======== Task inputs
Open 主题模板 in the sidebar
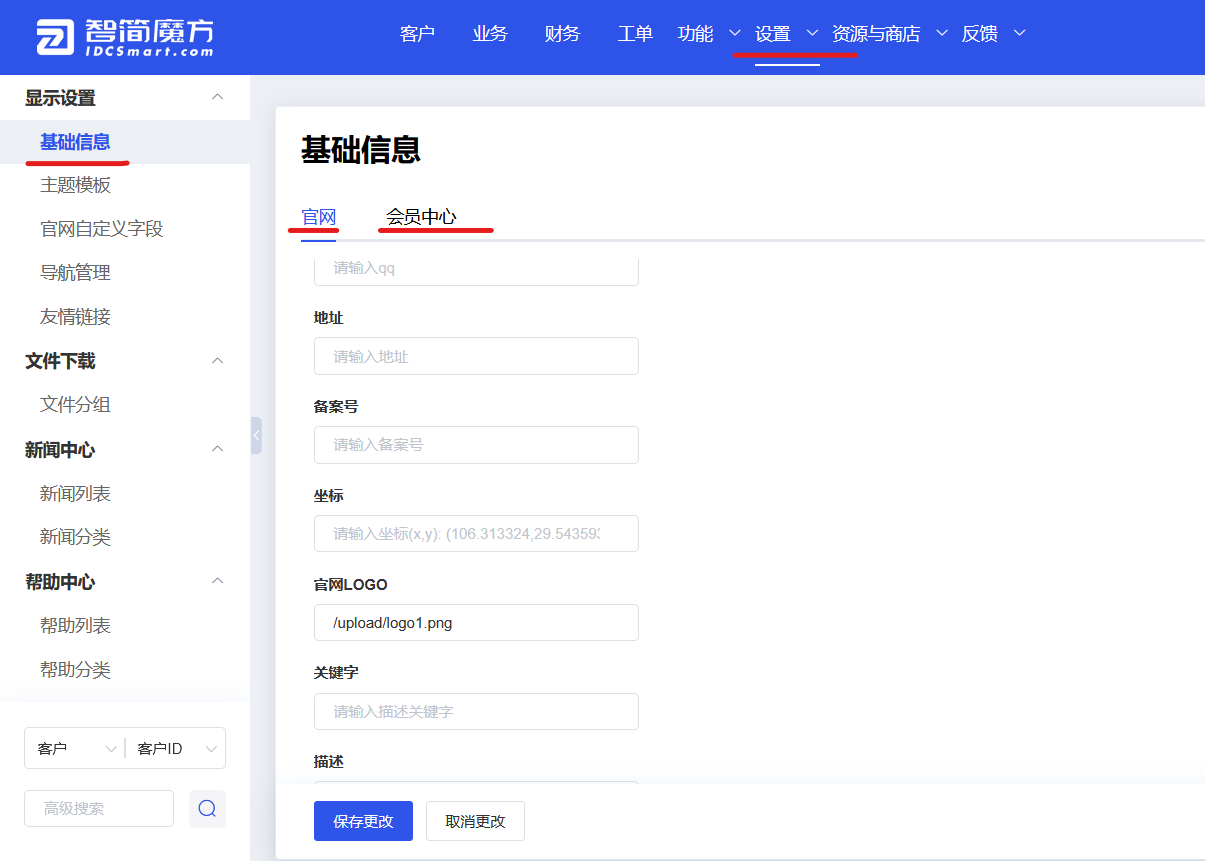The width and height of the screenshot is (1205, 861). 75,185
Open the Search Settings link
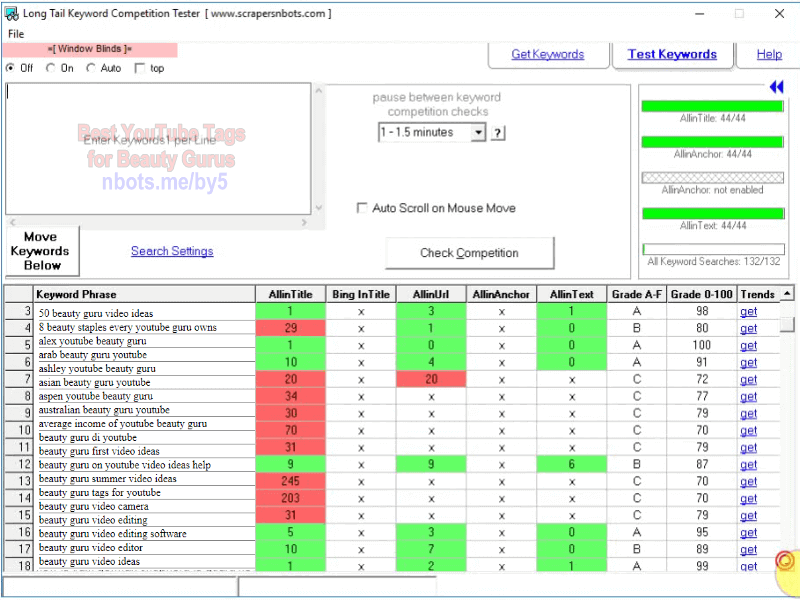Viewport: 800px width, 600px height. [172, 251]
================
======== Task inputs
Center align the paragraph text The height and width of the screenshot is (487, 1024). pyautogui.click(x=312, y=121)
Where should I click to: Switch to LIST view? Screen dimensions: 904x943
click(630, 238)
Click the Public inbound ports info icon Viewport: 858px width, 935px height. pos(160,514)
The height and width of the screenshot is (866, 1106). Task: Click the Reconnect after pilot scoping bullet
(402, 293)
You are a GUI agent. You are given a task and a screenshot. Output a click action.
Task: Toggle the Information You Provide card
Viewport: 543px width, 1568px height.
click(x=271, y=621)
================
======== Task inputs
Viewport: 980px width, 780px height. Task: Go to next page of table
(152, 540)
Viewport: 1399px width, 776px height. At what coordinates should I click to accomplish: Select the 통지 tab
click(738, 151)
================
Work task — Referring to the material above, set down exactly the lines between the line with "The height and width of the screenshot is (866, 1106)." and the line with "Task: Toggle the Information You Provide card", inclusive, and no other lines.

Solved problem —
The height and width of the screenshot is (866, 1106). Task: Click the Reconnect after pilot scoping bullet
(402, 293)
You are a GUI agent. You are given a task and a screenshot. Output a click action.
Task: Toggle the Information You Provide card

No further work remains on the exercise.